:: Record excerpts

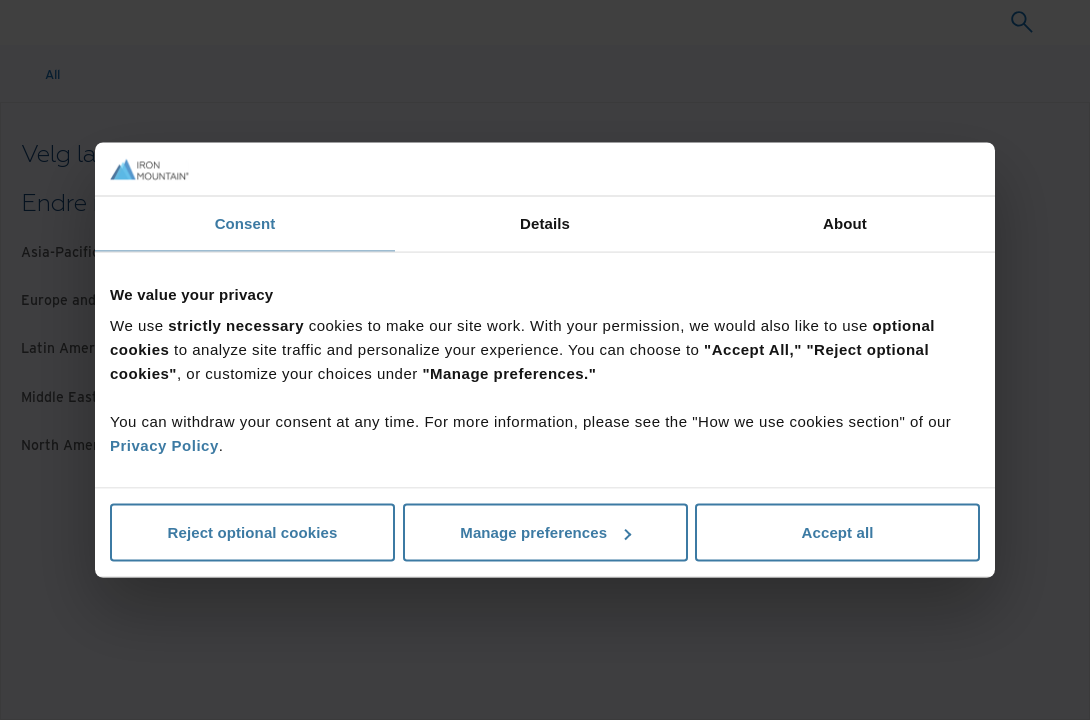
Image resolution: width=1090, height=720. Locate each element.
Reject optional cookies (253, 532)
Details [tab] (545, 222)
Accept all (838, 532)
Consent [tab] (245, 222)
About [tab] (845, 222)
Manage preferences (545, 532)
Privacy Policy (164, 445)
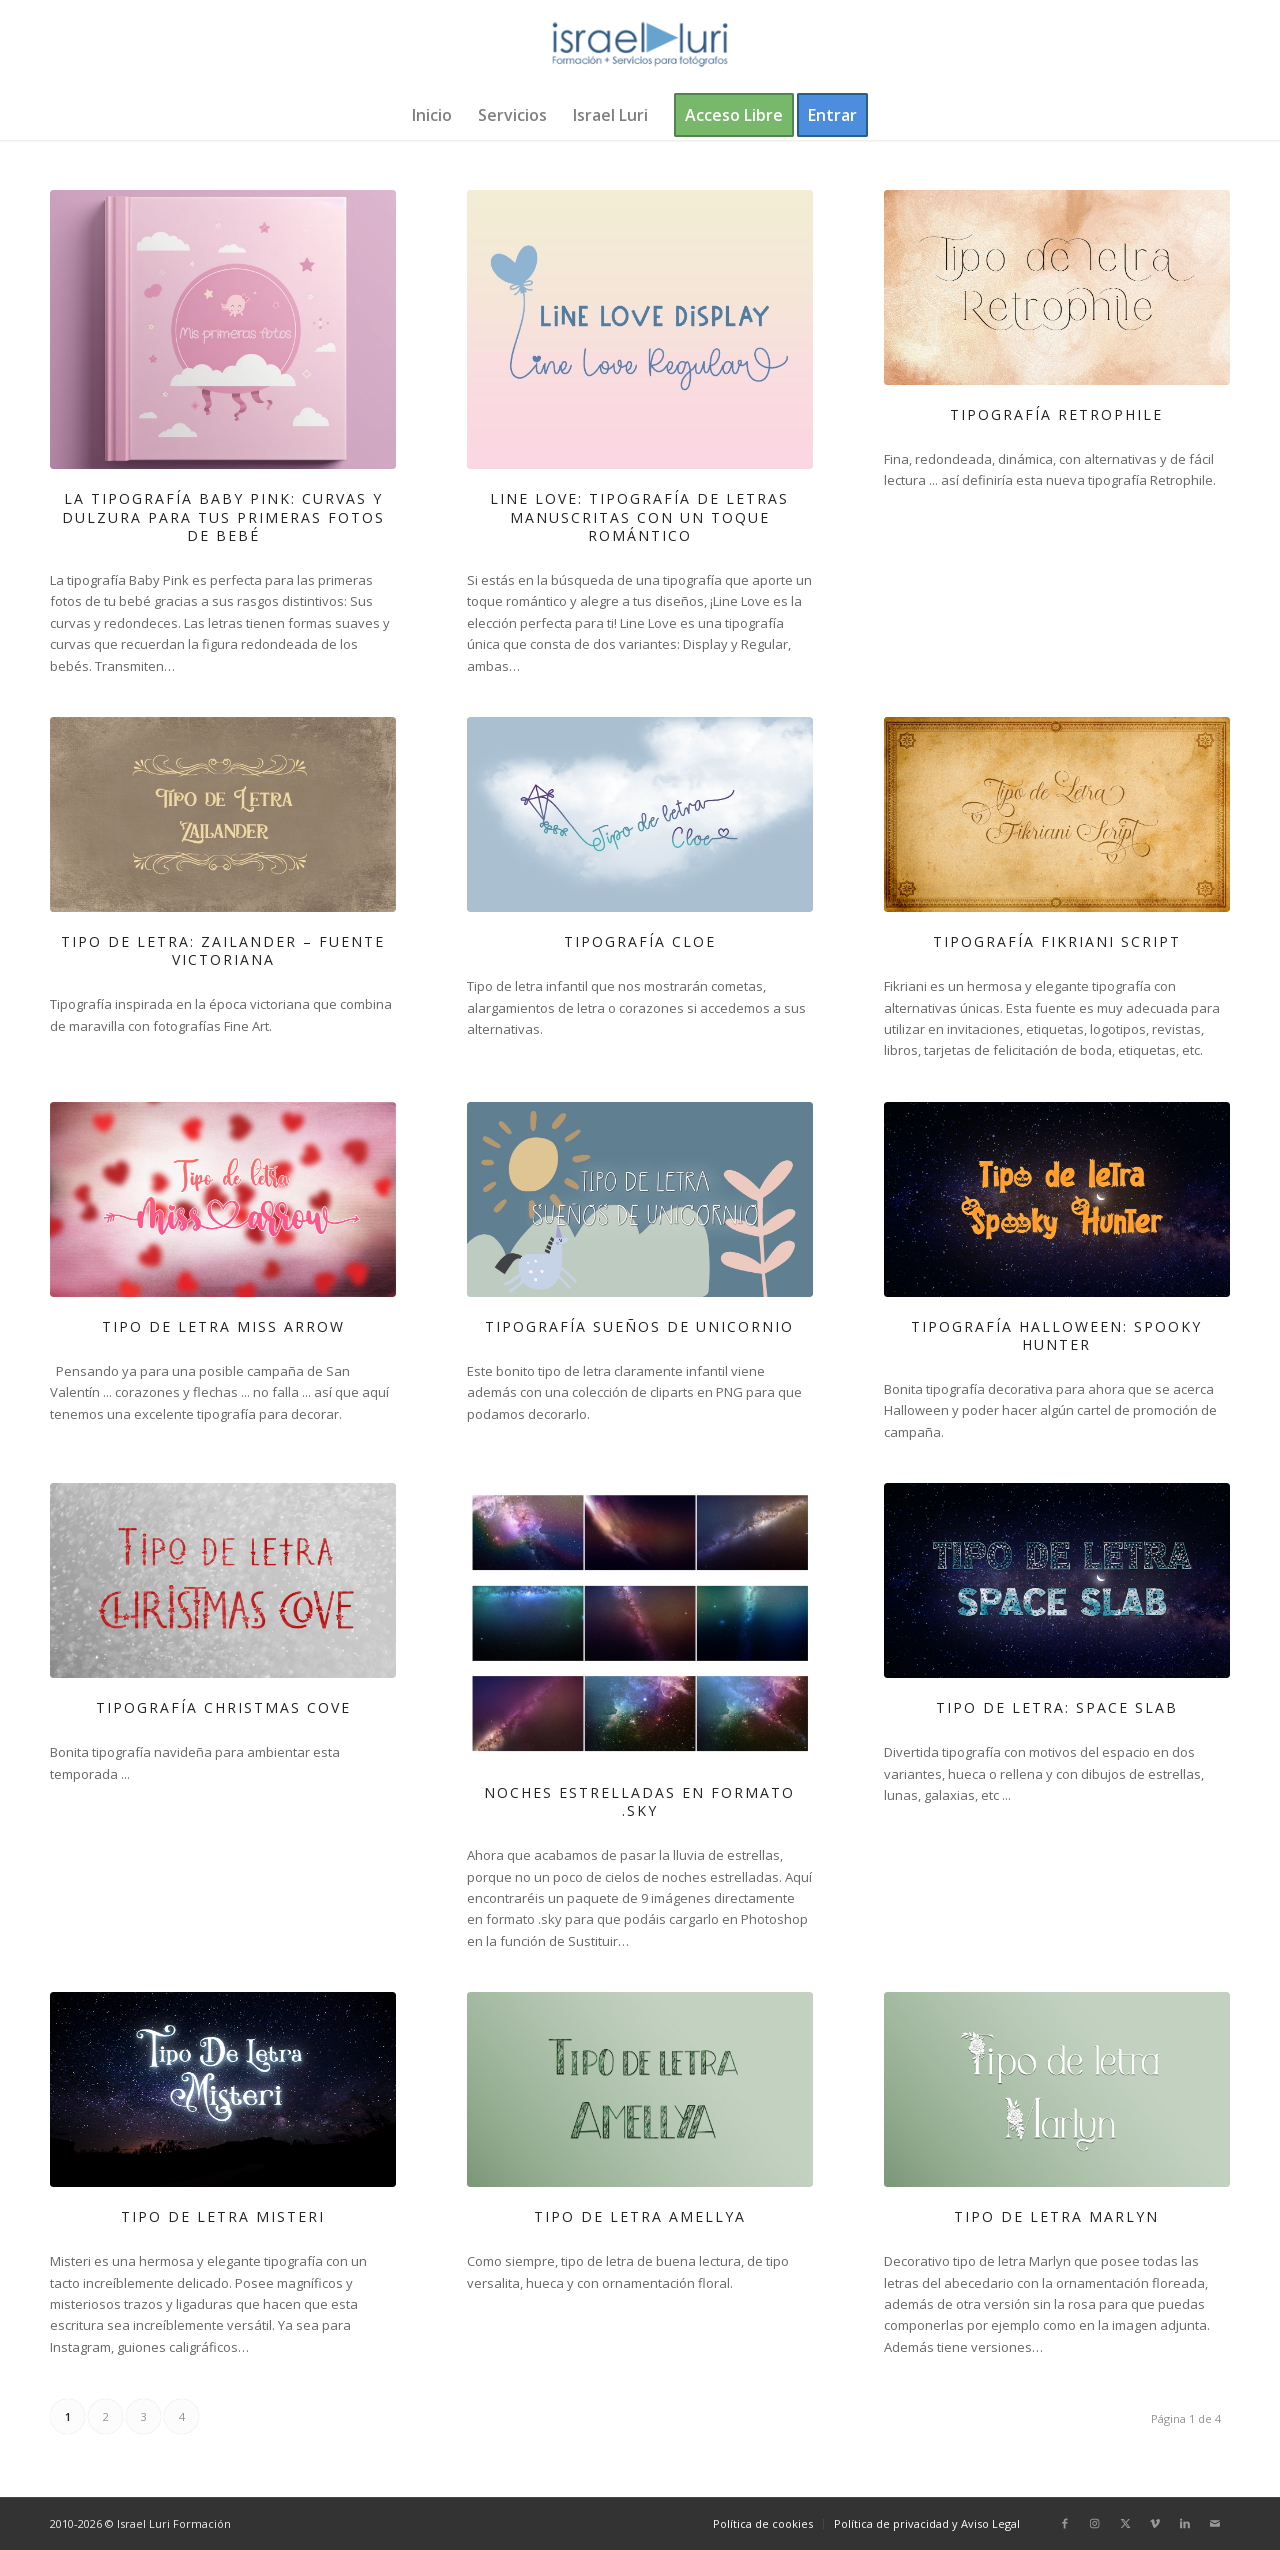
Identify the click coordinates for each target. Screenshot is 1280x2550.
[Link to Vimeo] (1155, 2523)
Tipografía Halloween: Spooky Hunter (1056, 1335)
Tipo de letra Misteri (223, 2216)
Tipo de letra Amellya (640, 2216)
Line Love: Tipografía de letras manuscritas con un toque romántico (639, 516)
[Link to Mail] (1215, 2523)
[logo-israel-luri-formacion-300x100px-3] (640, 45)
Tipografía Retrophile (1056, 414)
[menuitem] (432, 115)
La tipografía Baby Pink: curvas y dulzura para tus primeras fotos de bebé (223, 516)
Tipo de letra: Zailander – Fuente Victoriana (223, 950)
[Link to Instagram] (1095, 2523)
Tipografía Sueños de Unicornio (639, 1326)
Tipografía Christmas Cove (223, 1707)
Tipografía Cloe (640, 941)
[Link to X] (1125, 2523)
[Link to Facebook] (1065, 2523)
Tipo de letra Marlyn (1056, 2216)
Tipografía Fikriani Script (1057, 941)
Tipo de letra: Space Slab (1057, 1707)
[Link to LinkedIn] (1185, 2523)
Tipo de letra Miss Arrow (223, 1326)
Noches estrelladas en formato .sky (639, 1801)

::::

Aim. Please copy the material above word for word from the line with "Privacy Policy (164, 445)" to the line with "Tipo de letra Amellya (640, 2216)", leaving the pictures out.

Exercise result.
Privacy Policy (164, 445)
Identify the click coordinates for each target. Screenshot is 1280x2550.
[Link to Vimeo] (1155, 2523)
Tipografía Halloween: Spooky Hunter (1056, 1335)
Tipo de letra Misteri (223, 2216)
Tipo de letra Amellya (640, 2216)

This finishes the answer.